I rise to speak in respect of some of the amendments and new clauses in part two: specifically, Government new clauses 22 and 23; Government amendment 60; Government new clause 24; Government amendments 76 to 82; and new clause 14, introduced by my hon. Friend the Member for Cardiff West (Kevin Brennan) on behalf of the Opposition, on the Hillsborough law duty of candour.
If these new clauses and amendments are agreed to tonight, the Bill will be better than it was when it began its life at Second Reading, and it will be better than it was even after it had been through a monumental Committee stage. However, the Minister will not be surprised to hear me say that it will not be perfect, and it will not be all that I hoped for in my Public Advocate Bill or my Public Advocate (No. 2) Bill—I have been introducing such legislation since 2016, and my hon. Friend the noble Lord Wills has been introducing similar measures in the other place since 2014—but it will be better than originally drafted.
I welcome the fact that the Minister has conceded that the Independent Public Advocate will be established as a standing appointment on a full-time basis.

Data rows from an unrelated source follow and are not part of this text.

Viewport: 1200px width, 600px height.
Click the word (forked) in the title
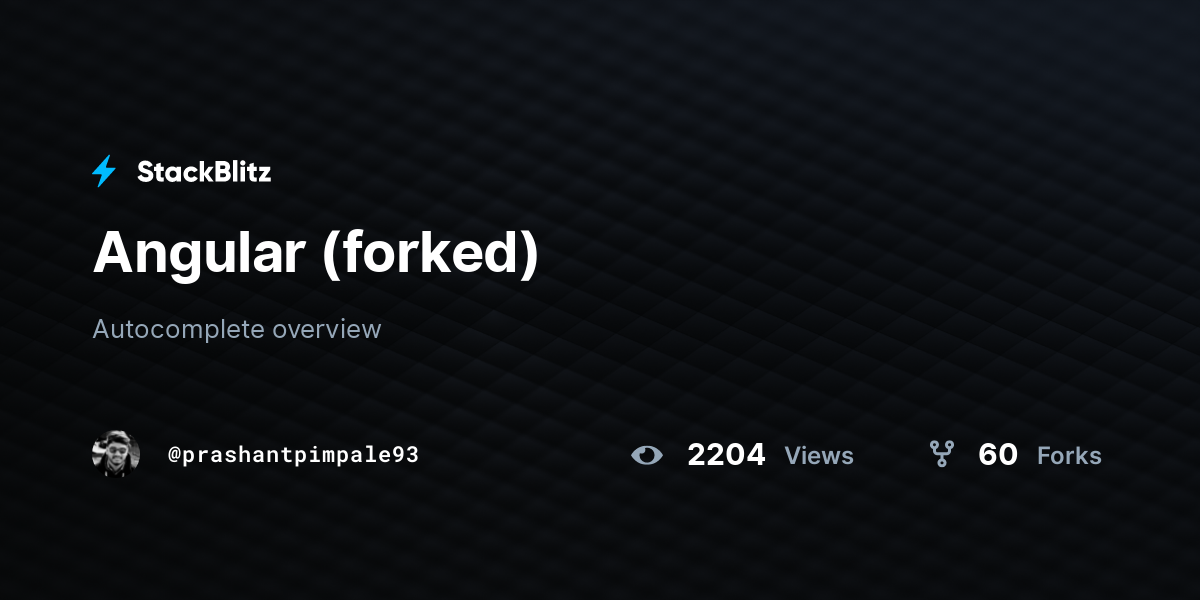coord(431,254)
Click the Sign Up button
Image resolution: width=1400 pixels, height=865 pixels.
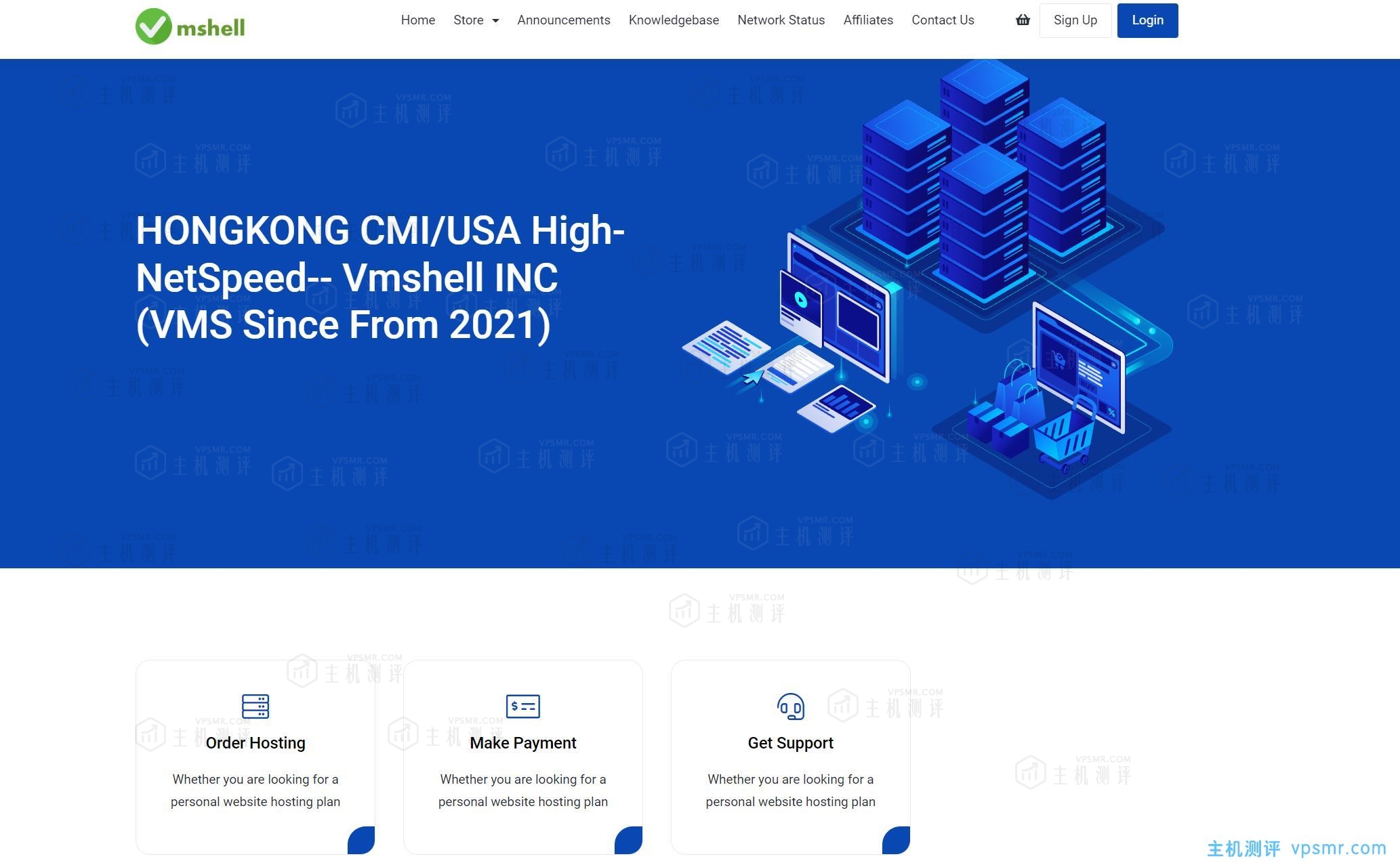tap(1075, 20)
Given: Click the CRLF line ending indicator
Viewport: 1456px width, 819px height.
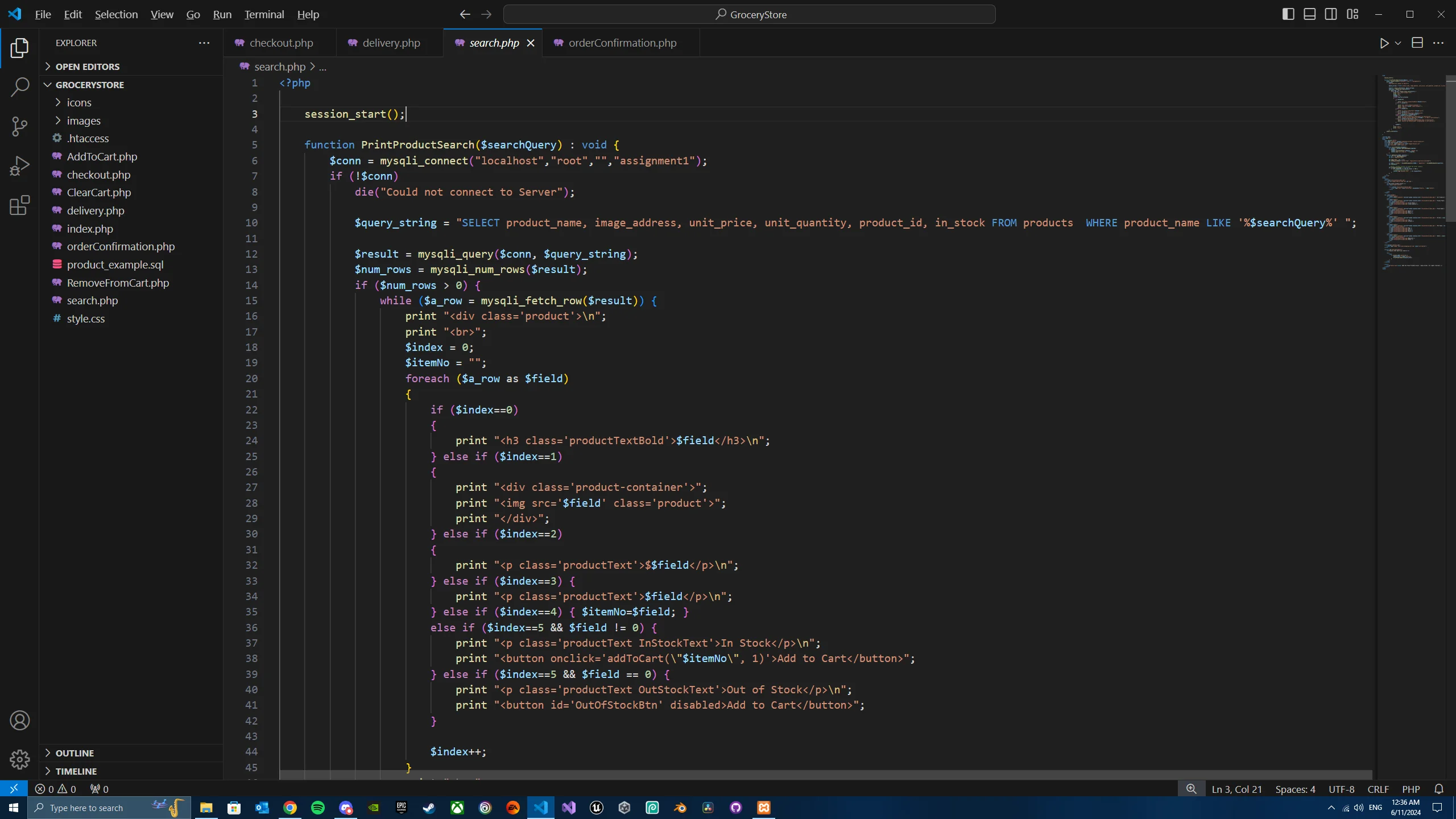Looking at the screenshot, I should pos(1378,789).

It is a shame that he has not seen fit to go a little further to enable the families affected to be the people who call upon the public advocate to act, rather than the Secretary of State. One of the points of my legislation, and that introduced by my noble friend in the other place, was to give the families some agency—some power to act in the earlier stages of the aftermath of a public disaster and affect the way the aftermath is dealt with.
The whole purpose of the legislation that Lord Wills and I proposed was to ensure that things do not go wrong in the aftermath of public disasters, as they have done after Hillsborough and other disasters. One ends up with years and years—sometimes decades and decades—of subsequent campaigns, fights and proceedings, legal and otherwise, that end up costing society millions and costing the families their health and often their lives. Stopping things going wrong in the immediate aftermath of disasters is a good aim for public policy.